BEIJING: China reported an uptick in new cases of coronavirus on Friday although the rise in infections remained at its slowest pace since January, a downward trend which the World Health Organization (WHO) has called encouraging.

The epidemic is set to be a major focus of discussion at a meeting on the weekend of finance leaders from the Group of 20 major economies, Bank of Japan Governor Haruhiko Kuroda said, amid rising risks to global growth.

Japan and Singapore are on the brink of recession and South Korea on Friday said its exports to China slumped in the first 20 days of February as the outbreak upends global supply chains.

Mainland China had 889 new confirmed cases of coronavirus infections as of Feb. 20, the National Health Commission said, up from 394 cases a day earlier.
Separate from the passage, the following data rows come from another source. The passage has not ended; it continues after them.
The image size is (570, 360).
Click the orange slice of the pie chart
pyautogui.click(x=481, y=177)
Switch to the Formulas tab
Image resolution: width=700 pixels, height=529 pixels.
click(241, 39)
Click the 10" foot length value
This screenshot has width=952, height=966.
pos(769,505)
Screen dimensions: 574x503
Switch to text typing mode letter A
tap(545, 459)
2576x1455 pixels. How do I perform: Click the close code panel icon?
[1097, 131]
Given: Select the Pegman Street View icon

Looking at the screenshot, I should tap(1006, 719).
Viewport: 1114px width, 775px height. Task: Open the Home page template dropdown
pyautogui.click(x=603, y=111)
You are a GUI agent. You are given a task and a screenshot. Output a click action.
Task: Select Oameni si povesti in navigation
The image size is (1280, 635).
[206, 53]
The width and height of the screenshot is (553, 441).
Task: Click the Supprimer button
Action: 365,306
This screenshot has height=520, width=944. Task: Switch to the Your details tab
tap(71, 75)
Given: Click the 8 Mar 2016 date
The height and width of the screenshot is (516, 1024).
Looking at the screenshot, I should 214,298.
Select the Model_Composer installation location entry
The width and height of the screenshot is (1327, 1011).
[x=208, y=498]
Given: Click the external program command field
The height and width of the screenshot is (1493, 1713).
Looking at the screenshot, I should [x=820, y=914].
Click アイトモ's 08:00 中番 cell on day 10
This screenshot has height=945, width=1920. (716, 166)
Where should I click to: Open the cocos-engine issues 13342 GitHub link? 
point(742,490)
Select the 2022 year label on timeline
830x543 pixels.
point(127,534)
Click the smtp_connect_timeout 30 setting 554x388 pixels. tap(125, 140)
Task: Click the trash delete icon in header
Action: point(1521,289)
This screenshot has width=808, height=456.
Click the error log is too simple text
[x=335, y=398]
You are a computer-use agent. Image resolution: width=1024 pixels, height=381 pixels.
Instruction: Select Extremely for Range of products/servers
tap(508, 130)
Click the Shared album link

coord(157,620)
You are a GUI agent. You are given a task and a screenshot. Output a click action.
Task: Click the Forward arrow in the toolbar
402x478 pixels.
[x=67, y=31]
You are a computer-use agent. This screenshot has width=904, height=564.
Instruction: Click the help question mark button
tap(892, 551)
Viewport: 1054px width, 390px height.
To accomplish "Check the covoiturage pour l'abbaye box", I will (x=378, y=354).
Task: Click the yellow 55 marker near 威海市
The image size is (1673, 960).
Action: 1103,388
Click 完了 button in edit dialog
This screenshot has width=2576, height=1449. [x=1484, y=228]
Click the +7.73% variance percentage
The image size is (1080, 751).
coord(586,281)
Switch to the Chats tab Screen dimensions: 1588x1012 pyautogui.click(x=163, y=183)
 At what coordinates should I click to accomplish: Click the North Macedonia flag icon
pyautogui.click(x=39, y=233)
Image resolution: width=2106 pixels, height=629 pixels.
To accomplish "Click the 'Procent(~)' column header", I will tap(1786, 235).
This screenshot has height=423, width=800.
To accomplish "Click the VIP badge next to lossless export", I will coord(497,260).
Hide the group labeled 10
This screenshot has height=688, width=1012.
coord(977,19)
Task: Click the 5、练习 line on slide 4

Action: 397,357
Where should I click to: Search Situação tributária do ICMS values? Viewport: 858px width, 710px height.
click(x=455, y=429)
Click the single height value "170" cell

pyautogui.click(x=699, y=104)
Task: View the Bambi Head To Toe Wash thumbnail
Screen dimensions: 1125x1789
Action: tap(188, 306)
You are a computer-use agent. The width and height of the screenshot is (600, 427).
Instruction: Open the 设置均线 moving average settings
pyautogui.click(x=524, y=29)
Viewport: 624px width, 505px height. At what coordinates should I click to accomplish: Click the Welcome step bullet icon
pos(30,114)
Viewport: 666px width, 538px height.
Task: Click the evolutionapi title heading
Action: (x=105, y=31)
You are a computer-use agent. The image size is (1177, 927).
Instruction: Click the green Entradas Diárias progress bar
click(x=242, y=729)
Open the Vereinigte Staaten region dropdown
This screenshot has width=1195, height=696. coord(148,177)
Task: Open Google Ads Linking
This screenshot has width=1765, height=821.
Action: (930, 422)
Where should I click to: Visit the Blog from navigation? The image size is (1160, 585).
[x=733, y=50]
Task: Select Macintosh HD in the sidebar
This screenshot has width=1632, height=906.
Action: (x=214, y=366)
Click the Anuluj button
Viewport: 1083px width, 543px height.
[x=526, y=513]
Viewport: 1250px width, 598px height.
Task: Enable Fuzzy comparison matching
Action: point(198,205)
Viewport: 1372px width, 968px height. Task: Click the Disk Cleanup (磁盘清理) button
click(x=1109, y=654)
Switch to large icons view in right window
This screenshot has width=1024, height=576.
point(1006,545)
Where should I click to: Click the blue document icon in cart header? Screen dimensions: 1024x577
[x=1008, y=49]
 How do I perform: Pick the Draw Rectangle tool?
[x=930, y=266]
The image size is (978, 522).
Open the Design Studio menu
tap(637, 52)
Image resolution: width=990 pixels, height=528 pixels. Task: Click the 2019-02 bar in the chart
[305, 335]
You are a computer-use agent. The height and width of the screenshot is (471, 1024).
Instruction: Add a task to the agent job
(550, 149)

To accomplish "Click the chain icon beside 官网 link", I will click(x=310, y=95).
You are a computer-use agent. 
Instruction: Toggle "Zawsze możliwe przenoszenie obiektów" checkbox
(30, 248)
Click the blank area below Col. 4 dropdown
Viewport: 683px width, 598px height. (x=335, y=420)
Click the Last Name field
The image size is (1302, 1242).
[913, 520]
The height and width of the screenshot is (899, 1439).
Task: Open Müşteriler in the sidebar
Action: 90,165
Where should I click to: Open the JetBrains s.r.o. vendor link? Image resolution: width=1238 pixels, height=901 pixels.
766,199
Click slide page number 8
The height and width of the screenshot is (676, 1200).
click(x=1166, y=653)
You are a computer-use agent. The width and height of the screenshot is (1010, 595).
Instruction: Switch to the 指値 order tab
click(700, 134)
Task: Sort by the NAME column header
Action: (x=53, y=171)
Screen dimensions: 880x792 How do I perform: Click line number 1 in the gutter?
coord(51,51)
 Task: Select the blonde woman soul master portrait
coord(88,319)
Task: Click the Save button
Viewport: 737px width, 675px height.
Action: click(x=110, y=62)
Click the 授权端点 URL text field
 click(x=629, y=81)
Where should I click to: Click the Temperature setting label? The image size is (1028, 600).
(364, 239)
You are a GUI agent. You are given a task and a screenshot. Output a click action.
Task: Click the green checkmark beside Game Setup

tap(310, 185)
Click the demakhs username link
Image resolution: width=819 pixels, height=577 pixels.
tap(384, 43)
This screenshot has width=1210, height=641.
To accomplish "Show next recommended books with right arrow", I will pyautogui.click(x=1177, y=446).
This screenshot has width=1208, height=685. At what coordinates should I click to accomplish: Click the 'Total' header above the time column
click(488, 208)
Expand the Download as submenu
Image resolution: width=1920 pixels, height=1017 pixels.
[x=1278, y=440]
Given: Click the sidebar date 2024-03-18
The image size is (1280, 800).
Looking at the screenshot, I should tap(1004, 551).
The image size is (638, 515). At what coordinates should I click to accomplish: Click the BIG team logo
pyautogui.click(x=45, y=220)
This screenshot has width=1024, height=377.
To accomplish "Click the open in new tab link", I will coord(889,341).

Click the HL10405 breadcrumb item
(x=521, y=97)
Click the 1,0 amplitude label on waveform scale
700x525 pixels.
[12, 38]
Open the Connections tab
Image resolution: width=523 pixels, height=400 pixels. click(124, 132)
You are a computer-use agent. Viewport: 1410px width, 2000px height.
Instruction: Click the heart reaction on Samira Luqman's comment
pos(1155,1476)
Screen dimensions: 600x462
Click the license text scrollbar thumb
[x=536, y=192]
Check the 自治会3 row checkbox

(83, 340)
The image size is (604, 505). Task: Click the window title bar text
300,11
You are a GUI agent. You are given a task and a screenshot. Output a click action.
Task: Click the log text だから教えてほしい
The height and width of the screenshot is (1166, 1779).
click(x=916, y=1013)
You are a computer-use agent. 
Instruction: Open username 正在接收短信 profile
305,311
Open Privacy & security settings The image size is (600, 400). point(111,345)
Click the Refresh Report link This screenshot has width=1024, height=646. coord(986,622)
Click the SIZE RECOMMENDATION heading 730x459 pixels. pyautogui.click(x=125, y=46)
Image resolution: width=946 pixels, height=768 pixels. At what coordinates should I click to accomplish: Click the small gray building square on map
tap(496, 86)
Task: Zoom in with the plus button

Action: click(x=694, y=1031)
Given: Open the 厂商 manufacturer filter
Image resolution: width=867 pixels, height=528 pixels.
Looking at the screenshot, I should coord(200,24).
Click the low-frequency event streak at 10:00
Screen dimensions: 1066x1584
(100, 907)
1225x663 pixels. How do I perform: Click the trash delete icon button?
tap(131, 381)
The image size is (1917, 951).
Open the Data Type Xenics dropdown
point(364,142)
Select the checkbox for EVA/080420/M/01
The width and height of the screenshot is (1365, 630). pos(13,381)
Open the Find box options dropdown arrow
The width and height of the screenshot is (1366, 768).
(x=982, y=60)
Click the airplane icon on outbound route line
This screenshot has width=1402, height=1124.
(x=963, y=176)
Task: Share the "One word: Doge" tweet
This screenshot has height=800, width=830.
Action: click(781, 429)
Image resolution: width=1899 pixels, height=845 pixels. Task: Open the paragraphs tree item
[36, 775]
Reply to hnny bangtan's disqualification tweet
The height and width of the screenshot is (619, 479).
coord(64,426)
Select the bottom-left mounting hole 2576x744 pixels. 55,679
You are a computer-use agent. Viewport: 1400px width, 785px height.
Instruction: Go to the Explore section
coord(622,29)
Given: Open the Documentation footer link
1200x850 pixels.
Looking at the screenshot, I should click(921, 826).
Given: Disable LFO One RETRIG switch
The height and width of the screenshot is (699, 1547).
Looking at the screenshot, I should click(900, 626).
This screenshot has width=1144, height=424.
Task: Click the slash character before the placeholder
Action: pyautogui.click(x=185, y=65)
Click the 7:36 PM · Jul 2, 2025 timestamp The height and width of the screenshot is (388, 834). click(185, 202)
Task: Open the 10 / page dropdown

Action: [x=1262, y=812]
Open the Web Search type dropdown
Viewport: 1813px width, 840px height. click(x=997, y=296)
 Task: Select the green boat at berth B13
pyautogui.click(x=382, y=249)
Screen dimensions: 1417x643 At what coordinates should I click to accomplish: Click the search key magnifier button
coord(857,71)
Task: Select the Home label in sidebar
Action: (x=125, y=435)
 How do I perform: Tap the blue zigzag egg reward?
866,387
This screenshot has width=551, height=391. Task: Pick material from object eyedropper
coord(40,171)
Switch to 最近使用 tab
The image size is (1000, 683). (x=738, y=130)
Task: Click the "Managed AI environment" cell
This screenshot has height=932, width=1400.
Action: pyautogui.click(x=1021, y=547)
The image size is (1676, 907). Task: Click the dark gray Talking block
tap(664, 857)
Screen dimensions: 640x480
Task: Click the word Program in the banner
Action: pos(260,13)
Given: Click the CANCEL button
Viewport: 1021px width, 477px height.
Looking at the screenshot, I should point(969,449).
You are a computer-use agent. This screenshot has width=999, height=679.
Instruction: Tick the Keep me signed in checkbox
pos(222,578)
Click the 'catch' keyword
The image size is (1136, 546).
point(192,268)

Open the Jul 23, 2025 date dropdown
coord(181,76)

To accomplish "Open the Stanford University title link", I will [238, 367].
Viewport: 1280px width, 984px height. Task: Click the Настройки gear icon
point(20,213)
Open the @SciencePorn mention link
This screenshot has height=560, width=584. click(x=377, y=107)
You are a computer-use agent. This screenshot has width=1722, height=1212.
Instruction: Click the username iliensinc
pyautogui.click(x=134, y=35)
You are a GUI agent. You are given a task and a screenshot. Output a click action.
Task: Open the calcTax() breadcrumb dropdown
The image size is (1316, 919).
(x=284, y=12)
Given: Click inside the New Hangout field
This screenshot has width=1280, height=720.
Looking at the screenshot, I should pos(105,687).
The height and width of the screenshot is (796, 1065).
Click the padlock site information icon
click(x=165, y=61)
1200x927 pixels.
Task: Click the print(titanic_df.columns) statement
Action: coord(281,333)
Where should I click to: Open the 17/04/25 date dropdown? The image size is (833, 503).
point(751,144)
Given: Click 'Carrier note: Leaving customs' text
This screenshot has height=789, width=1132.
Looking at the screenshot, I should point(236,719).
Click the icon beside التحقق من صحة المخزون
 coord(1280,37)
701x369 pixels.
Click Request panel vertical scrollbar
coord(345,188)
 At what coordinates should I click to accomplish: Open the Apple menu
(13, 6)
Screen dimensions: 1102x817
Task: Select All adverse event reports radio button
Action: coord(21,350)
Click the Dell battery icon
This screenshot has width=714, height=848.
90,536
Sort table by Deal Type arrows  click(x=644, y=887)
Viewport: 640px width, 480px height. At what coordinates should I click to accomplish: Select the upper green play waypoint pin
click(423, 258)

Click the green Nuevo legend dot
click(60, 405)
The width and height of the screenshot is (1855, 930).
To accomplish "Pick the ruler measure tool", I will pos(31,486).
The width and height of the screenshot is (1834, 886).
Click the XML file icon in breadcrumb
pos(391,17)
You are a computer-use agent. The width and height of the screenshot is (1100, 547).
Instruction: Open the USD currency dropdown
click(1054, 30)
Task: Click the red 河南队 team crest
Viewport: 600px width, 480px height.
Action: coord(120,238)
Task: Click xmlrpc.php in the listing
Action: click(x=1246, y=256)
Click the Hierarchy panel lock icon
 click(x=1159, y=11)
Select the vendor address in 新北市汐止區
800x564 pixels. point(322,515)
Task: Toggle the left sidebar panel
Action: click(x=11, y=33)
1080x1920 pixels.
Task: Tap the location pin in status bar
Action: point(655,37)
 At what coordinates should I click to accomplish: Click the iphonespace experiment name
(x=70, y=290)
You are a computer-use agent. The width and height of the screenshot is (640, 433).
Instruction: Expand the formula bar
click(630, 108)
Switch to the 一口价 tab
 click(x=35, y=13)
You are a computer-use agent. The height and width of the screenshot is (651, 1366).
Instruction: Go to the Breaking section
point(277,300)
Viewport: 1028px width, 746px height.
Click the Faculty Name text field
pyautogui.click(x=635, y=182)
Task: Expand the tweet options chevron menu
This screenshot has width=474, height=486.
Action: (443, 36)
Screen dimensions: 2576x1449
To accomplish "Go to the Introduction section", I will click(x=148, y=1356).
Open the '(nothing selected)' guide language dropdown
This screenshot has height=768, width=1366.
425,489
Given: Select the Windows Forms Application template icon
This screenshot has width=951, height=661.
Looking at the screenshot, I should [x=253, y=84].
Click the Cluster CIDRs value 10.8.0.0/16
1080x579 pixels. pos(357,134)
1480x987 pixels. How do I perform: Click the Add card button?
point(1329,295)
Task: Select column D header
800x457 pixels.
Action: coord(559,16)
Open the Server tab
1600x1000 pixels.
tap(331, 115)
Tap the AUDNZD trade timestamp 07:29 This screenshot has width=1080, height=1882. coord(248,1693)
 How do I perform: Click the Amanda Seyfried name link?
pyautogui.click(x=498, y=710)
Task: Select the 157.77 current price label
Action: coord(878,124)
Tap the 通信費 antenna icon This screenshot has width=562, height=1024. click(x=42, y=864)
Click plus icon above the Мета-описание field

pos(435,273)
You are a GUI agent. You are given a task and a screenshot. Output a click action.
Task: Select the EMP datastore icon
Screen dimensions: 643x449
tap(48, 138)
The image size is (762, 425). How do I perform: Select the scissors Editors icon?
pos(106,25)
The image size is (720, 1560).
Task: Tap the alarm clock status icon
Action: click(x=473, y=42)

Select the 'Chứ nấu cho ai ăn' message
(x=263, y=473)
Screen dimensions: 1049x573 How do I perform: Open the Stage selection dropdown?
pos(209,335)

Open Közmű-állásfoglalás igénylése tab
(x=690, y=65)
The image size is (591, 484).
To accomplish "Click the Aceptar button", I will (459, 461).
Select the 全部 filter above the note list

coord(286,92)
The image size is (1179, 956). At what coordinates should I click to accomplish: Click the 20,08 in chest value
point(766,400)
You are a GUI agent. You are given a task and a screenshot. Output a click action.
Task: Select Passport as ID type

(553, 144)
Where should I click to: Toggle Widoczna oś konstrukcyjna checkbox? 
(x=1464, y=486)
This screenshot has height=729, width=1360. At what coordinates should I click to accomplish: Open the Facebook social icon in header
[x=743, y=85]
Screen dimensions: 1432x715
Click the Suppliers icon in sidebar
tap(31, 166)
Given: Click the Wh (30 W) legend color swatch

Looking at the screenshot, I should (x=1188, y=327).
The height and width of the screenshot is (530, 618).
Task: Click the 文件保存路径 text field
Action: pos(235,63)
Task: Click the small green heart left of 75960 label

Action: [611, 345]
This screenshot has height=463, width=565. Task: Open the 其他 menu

The death toll rose by 118 to 2,236, mostly in the Hubei provincial capital of Wuhan, which remains under virtual lockdown.

Chinese officials say the declining rate of new infections shows they are succeeding in keeping the virus contained to Hubei, with severe restrictions on travel and movement imposed at great cost to the world’s second-biggest economy.

Speaking in Geneva on Wednesday, WHO Director General Tedros Adhanom Ghebreyesus acknowledged the apparent slowdown in Chinese infections but warned the flu-like virus could still spread rapidly in China and beyond.

“We are encouraged by this trend but this is no time for complacency,” Tedros told reporters.

To date, 25 other countries have reported 1,076 cases to the WHO, and while that was very low compared with more than 75,400 inside China, Tedros said: “That may not stay the same for long”.

South Korea’s fourth-largest city is the latest hotspot, with streets abandoned and residents holed up indoors after dozens of people caught the new coronavirus in what authorities described as a “super-spreading event” at a church.

The deserted shopping malls and cinemas of Daegu, a city of 2.5 million people, became one of the most striking images outside China of an outbreak that international authorities are trying stop from becoming a global pandemic.

“It’s like someone dropped a bomb in the middle of the city,” resident Kim Geun-woo, 28, told Reuters by telephone. “It looks like a zombie apocalypse.”

South Korea now has 104 confirmed cases of the flu-like virus, and reported its first death.